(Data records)
#####

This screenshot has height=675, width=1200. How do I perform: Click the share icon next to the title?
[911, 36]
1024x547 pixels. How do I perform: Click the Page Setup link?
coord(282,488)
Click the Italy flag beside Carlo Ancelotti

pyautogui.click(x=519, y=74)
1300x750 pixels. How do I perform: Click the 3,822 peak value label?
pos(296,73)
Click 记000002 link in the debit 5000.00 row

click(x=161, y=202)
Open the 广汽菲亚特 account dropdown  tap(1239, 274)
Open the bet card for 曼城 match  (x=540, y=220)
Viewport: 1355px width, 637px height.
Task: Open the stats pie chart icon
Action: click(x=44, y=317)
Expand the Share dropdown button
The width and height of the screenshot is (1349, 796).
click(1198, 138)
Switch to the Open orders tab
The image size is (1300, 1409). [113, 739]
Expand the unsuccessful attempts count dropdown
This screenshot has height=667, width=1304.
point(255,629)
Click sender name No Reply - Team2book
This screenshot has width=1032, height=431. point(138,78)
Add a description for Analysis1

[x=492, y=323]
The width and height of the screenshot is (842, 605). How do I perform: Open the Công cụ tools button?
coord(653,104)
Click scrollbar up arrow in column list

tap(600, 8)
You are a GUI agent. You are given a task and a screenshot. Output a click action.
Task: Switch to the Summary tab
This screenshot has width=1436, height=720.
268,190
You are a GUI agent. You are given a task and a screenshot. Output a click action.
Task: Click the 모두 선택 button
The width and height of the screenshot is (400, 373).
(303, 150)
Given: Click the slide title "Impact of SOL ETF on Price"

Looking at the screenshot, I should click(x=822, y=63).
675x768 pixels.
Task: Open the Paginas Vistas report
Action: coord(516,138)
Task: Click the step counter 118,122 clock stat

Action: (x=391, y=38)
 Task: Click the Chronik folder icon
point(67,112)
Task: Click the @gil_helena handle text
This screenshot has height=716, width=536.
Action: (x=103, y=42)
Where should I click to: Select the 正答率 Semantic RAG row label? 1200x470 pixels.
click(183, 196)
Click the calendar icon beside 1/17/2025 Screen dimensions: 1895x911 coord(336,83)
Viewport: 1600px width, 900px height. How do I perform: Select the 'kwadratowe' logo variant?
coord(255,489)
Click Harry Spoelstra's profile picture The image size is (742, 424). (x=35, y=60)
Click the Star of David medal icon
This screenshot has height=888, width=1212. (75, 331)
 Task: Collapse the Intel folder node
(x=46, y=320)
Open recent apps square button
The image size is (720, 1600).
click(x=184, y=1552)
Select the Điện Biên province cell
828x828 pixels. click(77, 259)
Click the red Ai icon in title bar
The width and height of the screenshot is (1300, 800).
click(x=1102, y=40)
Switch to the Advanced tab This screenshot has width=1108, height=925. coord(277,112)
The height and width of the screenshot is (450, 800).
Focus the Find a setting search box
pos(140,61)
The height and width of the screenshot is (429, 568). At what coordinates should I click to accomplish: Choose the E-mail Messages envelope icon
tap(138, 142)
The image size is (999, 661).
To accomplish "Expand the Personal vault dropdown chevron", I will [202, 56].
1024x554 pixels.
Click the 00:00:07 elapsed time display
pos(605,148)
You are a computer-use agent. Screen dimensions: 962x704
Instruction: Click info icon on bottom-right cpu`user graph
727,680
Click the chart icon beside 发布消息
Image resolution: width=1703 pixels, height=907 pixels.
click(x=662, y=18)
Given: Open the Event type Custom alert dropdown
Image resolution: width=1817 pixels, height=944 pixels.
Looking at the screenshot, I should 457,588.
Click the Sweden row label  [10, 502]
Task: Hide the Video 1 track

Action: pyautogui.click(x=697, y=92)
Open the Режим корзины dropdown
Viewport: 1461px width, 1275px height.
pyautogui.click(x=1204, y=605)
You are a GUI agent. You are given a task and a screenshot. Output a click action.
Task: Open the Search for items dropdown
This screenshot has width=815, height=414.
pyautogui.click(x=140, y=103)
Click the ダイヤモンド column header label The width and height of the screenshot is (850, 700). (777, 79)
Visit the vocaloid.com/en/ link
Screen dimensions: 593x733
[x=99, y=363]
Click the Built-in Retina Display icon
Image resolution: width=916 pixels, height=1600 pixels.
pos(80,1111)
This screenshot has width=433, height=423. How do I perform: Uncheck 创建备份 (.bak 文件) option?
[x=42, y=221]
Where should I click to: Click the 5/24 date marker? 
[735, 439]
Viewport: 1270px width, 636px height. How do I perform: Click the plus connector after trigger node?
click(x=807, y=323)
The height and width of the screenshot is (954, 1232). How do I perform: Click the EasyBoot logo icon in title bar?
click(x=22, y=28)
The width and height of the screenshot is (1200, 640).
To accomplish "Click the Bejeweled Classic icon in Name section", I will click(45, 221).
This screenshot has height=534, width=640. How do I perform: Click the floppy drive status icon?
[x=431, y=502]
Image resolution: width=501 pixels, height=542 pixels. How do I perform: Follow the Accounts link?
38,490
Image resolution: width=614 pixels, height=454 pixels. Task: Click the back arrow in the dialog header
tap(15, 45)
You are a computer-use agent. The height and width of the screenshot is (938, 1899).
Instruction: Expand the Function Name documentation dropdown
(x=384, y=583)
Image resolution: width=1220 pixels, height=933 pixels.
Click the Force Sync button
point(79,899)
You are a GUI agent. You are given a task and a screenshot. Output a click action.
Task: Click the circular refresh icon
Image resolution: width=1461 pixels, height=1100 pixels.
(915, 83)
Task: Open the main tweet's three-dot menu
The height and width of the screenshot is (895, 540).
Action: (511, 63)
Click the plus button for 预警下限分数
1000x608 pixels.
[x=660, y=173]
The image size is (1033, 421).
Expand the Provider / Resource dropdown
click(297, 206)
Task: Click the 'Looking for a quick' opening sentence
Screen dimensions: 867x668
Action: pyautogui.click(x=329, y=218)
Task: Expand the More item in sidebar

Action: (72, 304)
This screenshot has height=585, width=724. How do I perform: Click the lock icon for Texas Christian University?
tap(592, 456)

#####

What to produce – All lines from the one containing "This screenshot has height=585, width=724." through the end of the data, and no others, are to be given again word for word.

Response –
This screenshot has height=585, width=724. How do I perform: Click the lock icon for Texas Christian University?
tap(592, 456)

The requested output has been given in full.